**Recorded data**
--------------------------------
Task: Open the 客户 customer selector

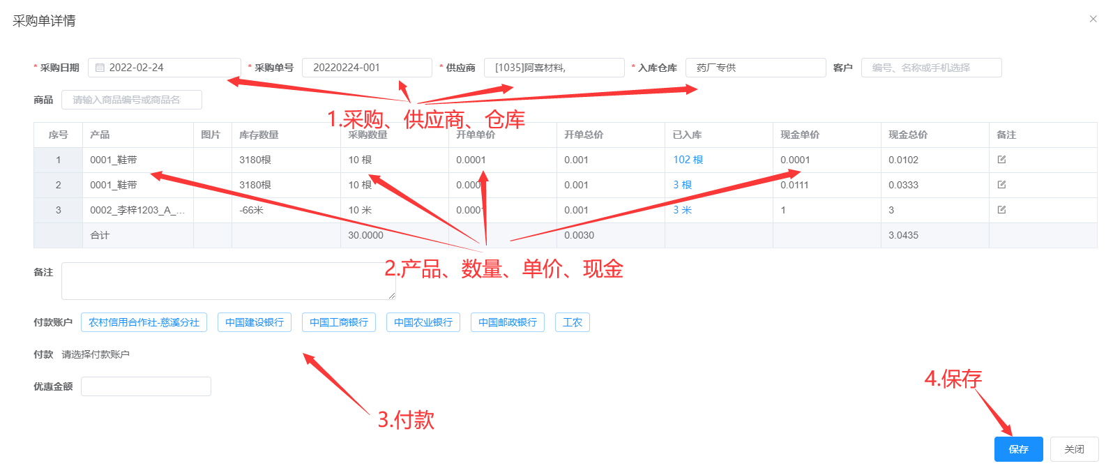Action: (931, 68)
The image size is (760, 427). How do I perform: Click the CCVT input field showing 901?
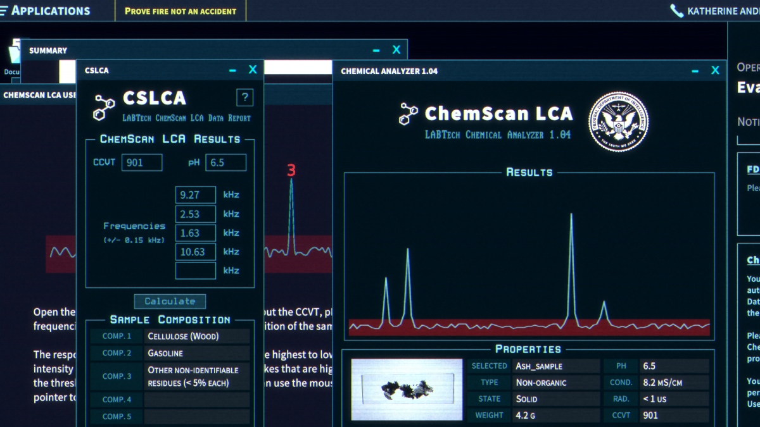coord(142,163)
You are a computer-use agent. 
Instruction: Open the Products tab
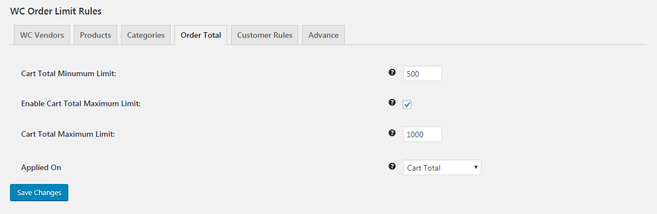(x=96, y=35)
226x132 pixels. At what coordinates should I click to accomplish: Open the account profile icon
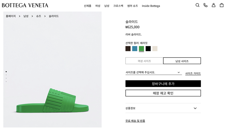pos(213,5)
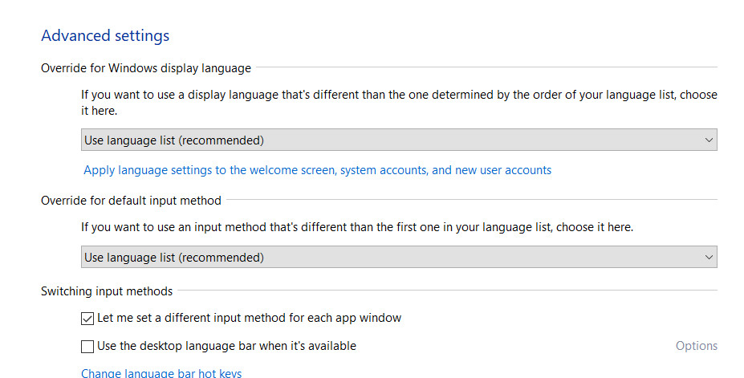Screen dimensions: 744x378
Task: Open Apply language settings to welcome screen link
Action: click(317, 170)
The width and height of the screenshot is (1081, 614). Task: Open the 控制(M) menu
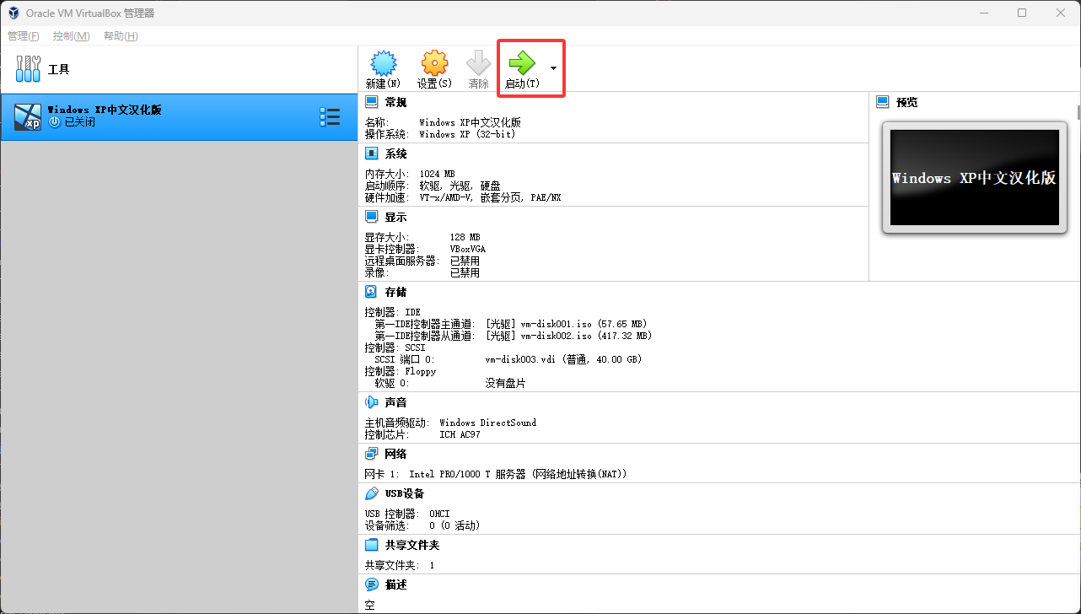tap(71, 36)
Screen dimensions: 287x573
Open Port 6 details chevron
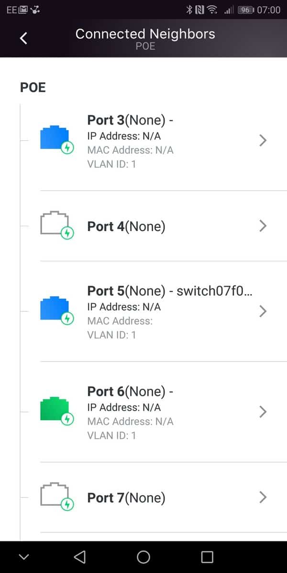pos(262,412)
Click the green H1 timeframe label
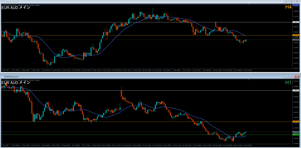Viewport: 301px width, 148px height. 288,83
--------------------------------
**Exercise**
Return all of the material above unchanged, minus its pictures.

**Solution for this exercise**
Task: Open the 客户 customer selector

Action: (931, 68)
The image size is (760, 427). How do I perform: Click the CCVT input field showing 901?
coord(142,163)
You are a computer-use agent. 
Instruction: Open the Products tab
(x=96, y=35)
226x132 pixels. At what coordinates should I click to accomplish: Open the account profile icon
pos(213,5)
Screen dimensions: 744x378
Task: Open Apply language settings to welcome screen link
Action: click(317, 170)
The width and height of the screenshot is (1081, 614). Task: Open the 控制(M) menu
tap(71, 36)
Screen dimensions: 287x573
Open Port 6 details chevron
pos(262,412)
Click the green H1 timeframe label
Viewport: 301px width, 148px height. 288,83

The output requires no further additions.